In bizarro world. So, imagine a NYC train car. One of the new ones from the 2 train. (If you're not from here, imagine a SLIGHTLY clean train car with white lighting and light blue "benches" running the length of the cars.). It's 9:20pm-ish. The car is not too full. The seats are mostly taken, but there are a few more spots. No one is standing. There are mothers with children. Couples on dates. A man trying to read a newspaper across from me. I was trying to review my notes from class. Three ghetto-black, male early 20-somethings are having a yelling-conversation. You know what I mean: "i could just talk, but I'm going to shout, son, so the whole car can hear us."
All about fucking. All about putting women in their place.
"Son, she's hairy..hairy like a nigga, son, you know what I mean son, she better shave that ass befo she get some. fuck that"

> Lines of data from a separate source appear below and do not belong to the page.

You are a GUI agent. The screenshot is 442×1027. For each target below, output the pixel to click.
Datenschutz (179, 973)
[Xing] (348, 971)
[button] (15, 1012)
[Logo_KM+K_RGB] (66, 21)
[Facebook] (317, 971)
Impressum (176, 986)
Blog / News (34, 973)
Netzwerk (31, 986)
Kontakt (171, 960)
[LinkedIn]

"i love those highschool girls. ya get um over and they do anything you tell em, and if they dont, just kick them out of the apartment. Dont care if they have clothes on or not"
"Son, you know so and so...her ass is so fine. I fucked that bitch so hard. "
"I wanna get so and so. Id fuck her and wake up next to her, and she'd put on those tight red panties. Id tell that bitch to get up and make me breakfast, son. Then I'd fuck her in the ass"
"you gotta keep yo women in line. none of this love stuff. lets fuck and be friends you know? if she say I love you, just hit her. then fuck her and she knows who's in charge."
IM NOT EVEN KIDDING. this is just part of the "exact as I can remember them" quotes. And these guys were going on and on and on. The whole car was quiet except for these assholes. So, this is what I meant by a Stacy Pershall moment. I dont often find myself in situations where people are asshole animals. But it's exactly the sort of train car my good friend would find herself in. And I imagined that if I were her, I would have something poignant and intelligent (yet angry) to say to them. But since I wasnt, I was going to try and review which fossa the trochlear process fit into and pretend none of them existed.
As I walked the 7 blocks home, I was torn between moving to the boon-docks or volunteering to rescue all the disadvantaged women from the city by moving them to a happy island far far away.
I know guys talk about girls and girls talk about guys. And sometime people are trying to impress their friends, but this wasnt like that. Im not a writer. I cant truly capture the moment at all. But im still very upset.